The authors did not include a setup to repeat their reference base-line
experiments with PostgreSQL in Figures 6 & 7. Time constraints and lack of
detailed instructions made it impossible for the reviewer to setup such
experiments with PostgreSQL or an alternative DBMS.

Detailed Results
----------------

* Figures 6 & 7 "Effect of Data Size" (for query templates 1 & 2, resp.)

  The repeatability graph (and hence results) appear to be similar to those
  in the paper.  For the proposed techniques AQP-Baseline, AGP-Direct &
  AQP-Graph, the graph basically shows three indistinguishable horizontal
  (constant) line close to 0.  The scaling of the graph to accommodate the
  linearly growing PostgreSQL and AQP-Complete results (while not using a
  logarithmic scale on the y-axis) prohibits any more detailed inspection.

* Figures 8 & 9 "Effect of Error Bound" (for query templates 1 & 2, resp.)

  In Figure 8, the repeated results match the original results quite well
  for AQP-Graph & AQP-Direct.  The results for AQP-Baseline are about a
  factor 1.3 to 2 slower, increasing the gap between AQP-Baseline &
  AQP-Direct.  In Figure 9, the repeated results match the original results
  quite well for AQP-Baseline, while the results for AQP-Direct & AQP-Graph
  are about a factor 2 to 4 faster than in the paper, again increasing the
  gap between AQP-Baseline & AQP-Direct.  While we have no explanation for
  these difference, we do not consider them crucial.

* Figures 10 & 11 "Effect of Confidence" (for query templates 1 & 2, resp.)

  Similar observations as for Figures 8 & 9 above.

* Figure 15 "Effect of Result Sharing"

  The repeated results differ considerably from the ones in the paper.  As
  opposed to almost reaching 1 for Progress 0-85, 0-90 & 0-95, the "Improved
  Ratio" merely reaches ~0.75 and drops below 0.70 already as of Progress
  0-90 (T1) resp.  0-95 (T2).  For Progress 0-98, it is only ~0.64 for both
  templates while it is 0.71 in the paper.
  We do consider these differences crucial.

* Figure 16 "Effect of Concurrency"

  The repeated results match the original ones, except that the curve for
  AQP-Graph does not show the "dent", but rather an almost straight slightly
  linearly increasing line.

* Figure 18 "Effect of Partition Numbers"

  The results for AQP-Baseline & AQP-Graph show the same tendencies as the
  original ones.  However, the results for AQP-Direct remain almost identical
  to those of AQP-Graph with growing number of partitions, while they
  become significantly worse in the paper.
  We do consider these differences crucial.

* Figure 21 "Scan Vs Sampling (Error Rate)"

  The results for AQP-Direct & AQP-Graph show the same tendencies as the
  original ones, except that the cross-over point is slightly shifted to the
  right (from ~0.01 to ~0.025).  For estimated error rated <= 0.03, the real
  error rate for AQP-Baseline is much higher than in the paper (and hence
  also much higher than with AQP-Direct & AQP-Graph.
  We cannot judge, how crucial these differences are.

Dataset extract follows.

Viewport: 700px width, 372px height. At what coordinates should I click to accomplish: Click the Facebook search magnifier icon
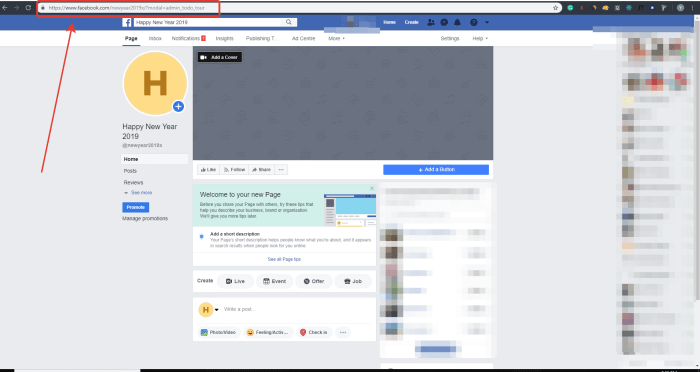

* Figures 12, 13, 14, 17, 19, 20

  The repeated results match the original ones with differences not
  exceeding usual variation and hardware differences.

Summary
-------

All experiments could be repeated. The repeatability results match the
original ones quite well (with differences not exceeding usual variation and
hardware differences) for 8 of the 16 figures. 6 figures show partly
considerable but (as far as we can judge) non-crucial differences. 2 figures
show (potentially) crucial differences.


Workability Evaluation
======================

Due to lack of time and lack of detailed documentation and instructions, the
reviewer was not able to perform any workability evaluation, like, e.g.,
using different error or confidence parameters, different query templates,
different data sets, or comparison to other DBMSs or online aggregation
proposals in the database research literature.